Our Patient and Public Involvement (PPI) activities took a huge leap forward earlier this month with the first meeting of PAIR – our Patients Active in Research group – that will guide our work.
I say the first meeting… this was actually a one-off in that it was a chance to meet the 10 patients who have volunteered to join the group, recruited through posters across Oxfordshire, the internet, an article in the Oxford Times, a public talk and liberally distributed flyers. Future PAIR meetings will unite these patients and carers with the researchers and medical staff who comprise the other half of the group, and will be co-chaired by a professional and lay member.
We wanted to get diverse membership, and there they were, young and…a little older, men and women, patients and carers, some who knew the research world well and others for whom this was a first foray.
Their motivations ranged from wanting to help ensure research money is well spent to “just curious” and each one was inspiring in their enthusiasm and insight. I much look forward to working with them to bring the patient and carer voice to the strategy of the NIHR Oxford Biomedical Research Centre (BRC).
This will in turn help us to support PPI activities within our research themes and our sister biomedical research unit as they increasingly involve patients throughout their research cycles, planning what to do and how to do it.
There are three immediate next steps for PAIR. Firstly, helping us refine and progress plans for a website, developed with and for patients, enabling them to find opportunities for research involvement across the Thames Valley.
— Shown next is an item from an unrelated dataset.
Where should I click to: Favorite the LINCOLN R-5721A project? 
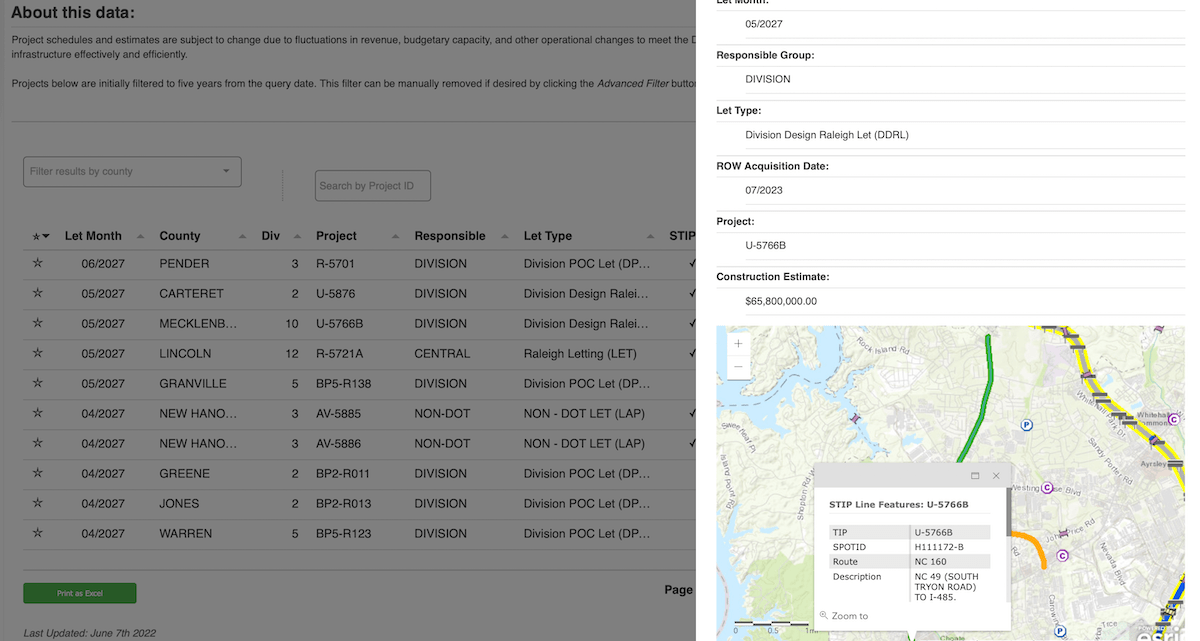point(38,354)
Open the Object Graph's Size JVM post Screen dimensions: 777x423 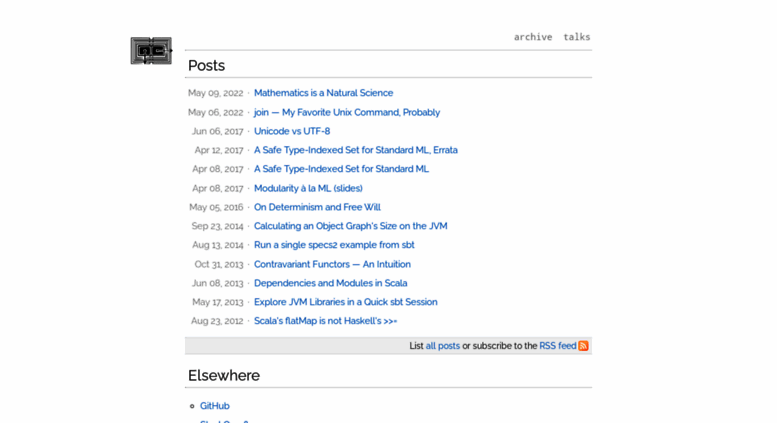pos(350,226)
Secondly, working with us to understand, through the patient prism, the requirement of all Biomedical Research Centres to “provide a key component of the NHS contribution to our nation’s international competitiveness”.
This piece of work, a first for any BRC or BRU, will get to the heart of how patients want us to develop and deliver on our commitment to working with commercial partners such as the drug industry.
And thirdly, rounding up all our PPI activities, helping us ensure that our emerging PPI strategy – a plan that will take us to the end of this BRC phase in 2017 – is right for patients and carers.
There’s a lot going on, and we are delighted to have such strong new voices to guide us.